The system requires signal reception from three satellites in order to
determine a position. This is called a 2D fix. It takes four satellites to
determine both position and elevation (your height above sea level —
also called altitude). This is called a 3D fix.
A minimum of three satellites are required to determine a 2D fix.
Remember, the unit must have a clear view of the satellites in order to
receive their signals. Unlike radio or television signals, GPS works at
very high frequencies. These signals can be easily blocked by trees,
buildings, an automobile roof, even your body.
Like most GPS receivers, this unit doesn’t have a compass or any other
navigation aid built inside. It relies solely on the signals from the satellites to calculate a position. Speed, direction of travel, and distance
are all calculated from position information. Therefore, in order for the
unit to determine direction of travel, you must be moving and the
faster, the better. This is not to say that it won’t work at walking or
trolling speeds — it will. There will simply be more "wandering" of the
data shown on the display.
6
GPS alone is plenty accurate for route navigation, but the U.S. Federal
Aviation Administration has special aircraft navigation needs that go
beyond basic GPS. So, the FAA has developed a program to boost GPS
performance with its Wide Area Augmentation System, or WAAS. The
FAA commissioned the system on July 11, 2003.
WAAS is designed to increase GPS accuracy to within 7.6 meters vertically
and horizontally, but it consistently delivers accuracies within 1-2 meters
horizontal and 2-3 meters vertical, according to the FAA. It does this by
broadcasting correction signals on GPS frequencies. Your unit automatically receives both GPS and WAAS signals.
However, there are some fringe areas of the U.S., including parts of
Alaska, that do not yet receive robust WAAS coverage. Continued WAAS
development is planned to extend WAAS coverage in the years to come.

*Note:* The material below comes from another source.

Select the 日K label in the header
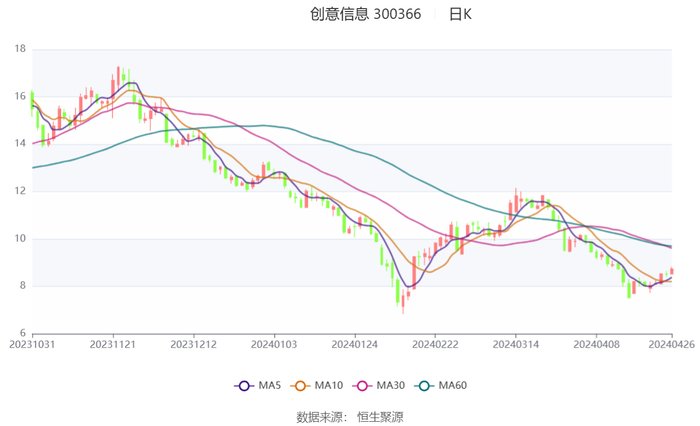This screenshot has width=700, height=426. pyautogui.click(x=460, y=14)
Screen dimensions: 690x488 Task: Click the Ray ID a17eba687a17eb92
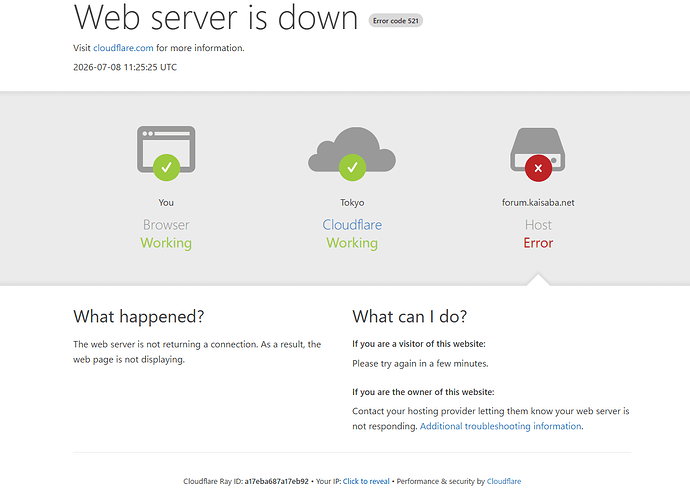click(x=276, y=481)
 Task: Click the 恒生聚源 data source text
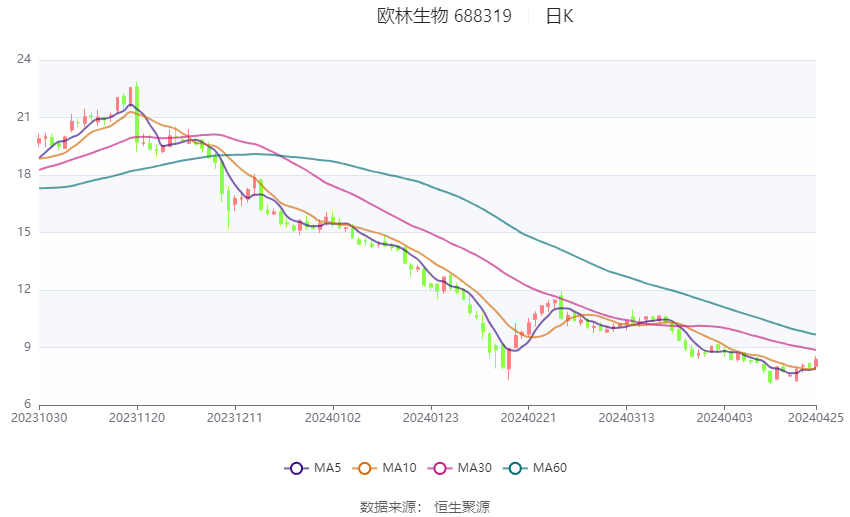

WAAS boosts the accuracy of land GPS navigation, but the system is
designed for aircraft. The satellites are in a fixed orbit around the
Equator, so they appear very low in the sky to someone on the ground
in North America. Aircraft and vessels on open water can get consistently good WAAS reception, but terrain, foliage or even large man-made
structures can sometimes block the WAAS signal from ground receivers.
You'll find that using your GPS receiver is both easy and amazingly
accurate. It’s easily the most accurate method of electronic navigation
available to the general public today. Remember, however, that this
receiver is only a tool. Always have another method of navigation available, such as a map or chart and a compass.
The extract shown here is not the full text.